You're broke. Eat here.

Is Frisco Burrito worth its weight in guac?

By Dan Piepenbring

Special to Metromix
August 24, 2007


You're broke. Eat here.
(Credit: Dan Piepenbring)
Photos:
Sign No regrets Who loves the sun? Burrito
Like so many humble Mexican eateries, Frisco Burritos has its share of fanatic devotees. ("I need Frisco Burrito/with lots of extra hot sauce," raps B'more's Cex on his CD Tall, Dark and Handcuffed.) It was thus on the recommendations of many friends, loved ones and complete strangers that I entered Towson's favored local burrito dispensary -- only to find it displeasingly devoid of customers.

Wary but hungry, I pressed forward and convinced myself that Frisco was going to live up to the hype. The atmosphere, after all, had that certain fiesta vibe to it, and the man who took my order had the finest set of grillz I've seen this side of a BET music video -- both encouraging signs to the discerning critic.
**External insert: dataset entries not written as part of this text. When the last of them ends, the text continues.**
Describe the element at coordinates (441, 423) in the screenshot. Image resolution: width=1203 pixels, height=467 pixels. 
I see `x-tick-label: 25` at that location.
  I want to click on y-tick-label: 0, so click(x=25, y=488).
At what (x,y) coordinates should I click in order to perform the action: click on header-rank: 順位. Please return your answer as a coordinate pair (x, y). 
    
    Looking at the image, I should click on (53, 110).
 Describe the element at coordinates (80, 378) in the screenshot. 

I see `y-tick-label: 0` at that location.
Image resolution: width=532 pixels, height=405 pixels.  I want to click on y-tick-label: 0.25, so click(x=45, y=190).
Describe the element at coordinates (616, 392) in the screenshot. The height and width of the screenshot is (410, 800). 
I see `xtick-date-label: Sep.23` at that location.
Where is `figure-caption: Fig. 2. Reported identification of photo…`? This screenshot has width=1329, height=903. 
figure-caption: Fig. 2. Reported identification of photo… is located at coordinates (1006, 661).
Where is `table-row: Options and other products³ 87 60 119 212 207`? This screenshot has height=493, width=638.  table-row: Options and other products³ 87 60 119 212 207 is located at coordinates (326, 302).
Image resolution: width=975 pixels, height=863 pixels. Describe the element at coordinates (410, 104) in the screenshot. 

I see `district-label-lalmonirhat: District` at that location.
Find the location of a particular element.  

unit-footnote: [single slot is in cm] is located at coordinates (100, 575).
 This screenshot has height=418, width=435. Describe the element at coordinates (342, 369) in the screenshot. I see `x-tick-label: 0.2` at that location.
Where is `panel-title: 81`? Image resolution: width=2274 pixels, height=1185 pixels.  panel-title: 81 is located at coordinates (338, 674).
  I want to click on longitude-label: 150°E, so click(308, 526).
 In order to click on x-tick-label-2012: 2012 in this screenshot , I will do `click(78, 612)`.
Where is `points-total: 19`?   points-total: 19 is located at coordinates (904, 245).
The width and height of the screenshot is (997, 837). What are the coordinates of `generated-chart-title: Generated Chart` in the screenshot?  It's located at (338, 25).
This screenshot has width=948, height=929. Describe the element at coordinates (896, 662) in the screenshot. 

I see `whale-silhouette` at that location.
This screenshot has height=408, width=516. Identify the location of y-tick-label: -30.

Though I went with the classic chicken burrito -- a mainstay for any Mexican joint worth its weight in guac -- Frisco Burritos also offers quesadillas ($5.25-$6.75) and tacos ($4.95-$5.95). Unfortunately, a lot of the fixings cost extra, thus forcing me to endow my already pricy burrito with a $1.95 add-on called The Trinity: guacamole, cheese and sour cream. "Forgive them, Father, for they know not what they do." Seriously, how could any self-respecting burrito connoisseur proceed without those essentials?

The main wall in Frisco's dining area features a gorgeous, hand-painted mural that one can't help but admire. It depicts, in broad brush strokes, three distinct scenes, each separated by dancing warriors. In one, a lustful couple in the throes of passion is serenaded by a man playing guitar in the background. Creepy, really. The other two portray men in sombreros, working the fields of some far-off land. It was touching, albeit completely inaccurate, to think that those men may have contributed in some small way to the massive, tortilla-bound lump in front of me. Regardless, "thank you, anonymous field workers, you are better men than I."

Apart from the mural, Frisco diners find an array of giddy, personified suns neatly adorning most of the walls. Stray bottles of hot sauce are liberally peppered -- pun very much intended -- on the tables, and a pamphlet holder, unfortunately emptied during my visit, advertises "TO-GO MENUS FOR LOCAL RESTAURANTS LIKE THIS ONE!!" In the ever-expanding world of cookie-cutter corporate entities, Frisco Burritos feels refreshingly independent, even if its interior lacks the well-groomed homogeneity of its ubiquitous counterparts.

After a brief wait, my burrito was served to me on a black plastic plate. She was clad in a double-layer of foil and weighed about as much as a well-fed Chihuahua. Frisco differentiates its burritos from those of its competitors by adding its own unique barbecue sauce; I found it a tad too sweet, a poor complement to the usual Mexican mélange. Others, I'm told, swear by this sauce. Me, I'll stick to swearing by The Trinity.

Dish: Frisco has all the usual Mexican goodies, and it's known, too, for its comprehensive vegetarian and vegan selections. Unlike some competing chains, there are quite a few nacho options ($5.75), though you shouldn't expect to get chips with your burrito without shelling out some extra dough. Embracing Metromix's spendthrift ways -- OK, I was cheap to begin with -- I stayed away from them, taking my chicken burrito as a meal unto itself. And it was.

Damage: The burrito alone was $5.65, notably lower than some of the competition. Adding the aforementioned Trinity, however, means another $1.95. Barring some sort of astounding thirst-repelling superpowers, you'll probably need a drink to wash it all down -- so tack on $1.45 for a soda. Don't worry; I'll do the math for you. The total is $9.05.

Decision: For full disclosure, I must out myself as a former (and biased) employee of Chipotle. My Frisco Burrito lacked that certain something. It was served lukewarm; the tortilla was a bit doughy; the sweet barbecue sauce tasted notably anti-burrito; and, perhaps most alarming, there were a few stray morsels of steak with the chicken. Nonetheless, while the big chains may offer a more consistently delicious product, a visit to Frisco Burritos is worthwhile if at least to enjoy some local flavor.